- EXERCISE INSTRUCTIONS -
Word for word, transcribe the data below from the line with "Where should I" to the line with "The width and", keeping both of those lines.

- SOURCE MATERIAL -
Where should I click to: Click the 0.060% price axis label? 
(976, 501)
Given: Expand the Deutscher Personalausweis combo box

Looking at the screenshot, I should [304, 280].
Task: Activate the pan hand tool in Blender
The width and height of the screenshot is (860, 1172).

==

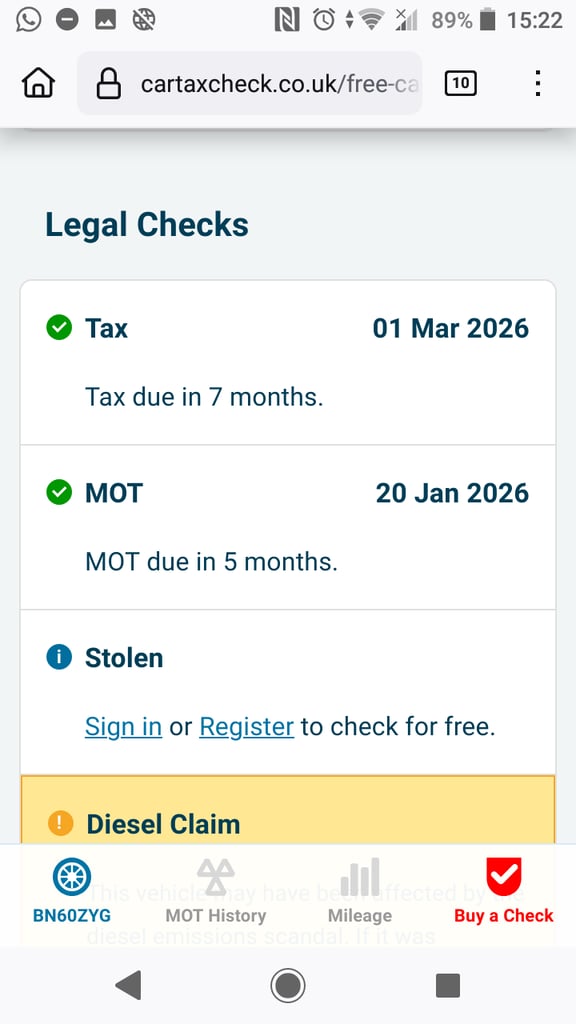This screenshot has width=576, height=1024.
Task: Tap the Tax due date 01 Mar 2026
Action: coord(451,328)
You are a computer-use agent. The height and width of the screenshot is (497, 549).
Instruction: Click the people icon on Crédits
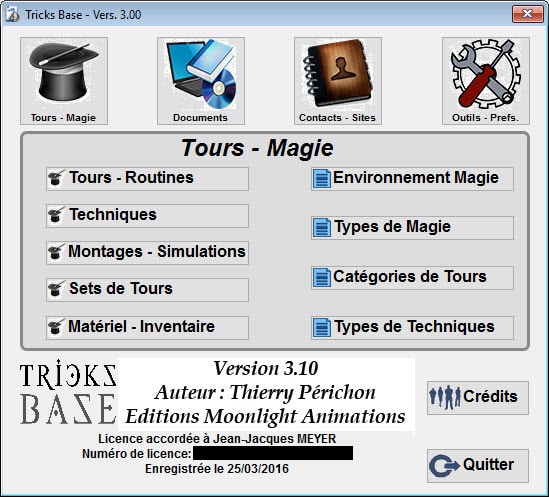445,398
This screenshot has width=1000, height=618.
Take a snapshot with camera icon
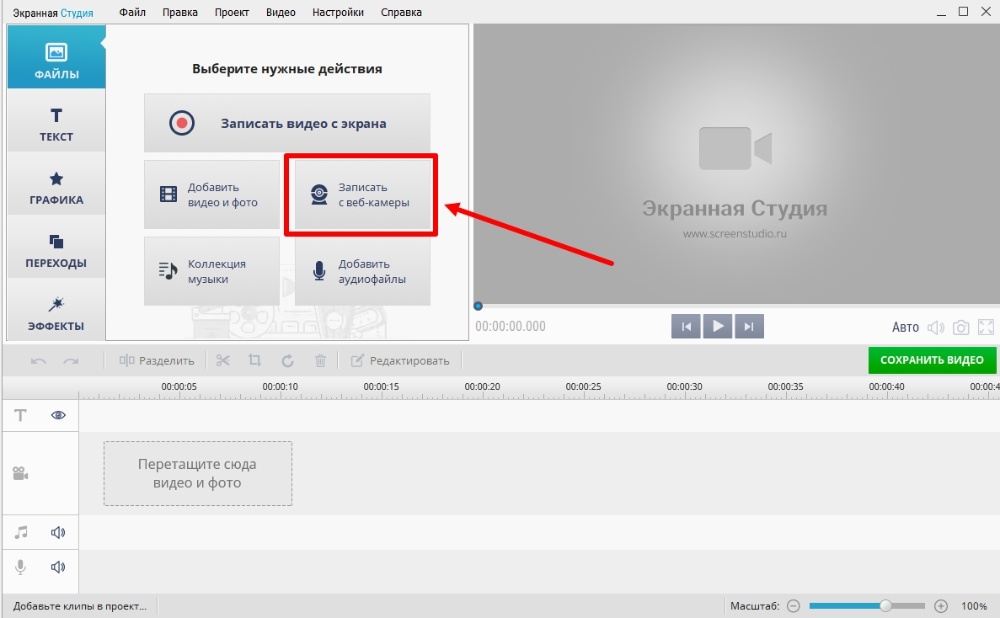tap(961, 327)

- FINISHED TASK -
Where should I click to: Click the 0.060% price axis label? 
(976, 501)
Given: Expand the Deutscher Personalausweis combo box

Looking at the screenshot, I should [304, 280].
Task: Activate the pan hand tool in Blender
The width and height of the screenshot is (860, 1172).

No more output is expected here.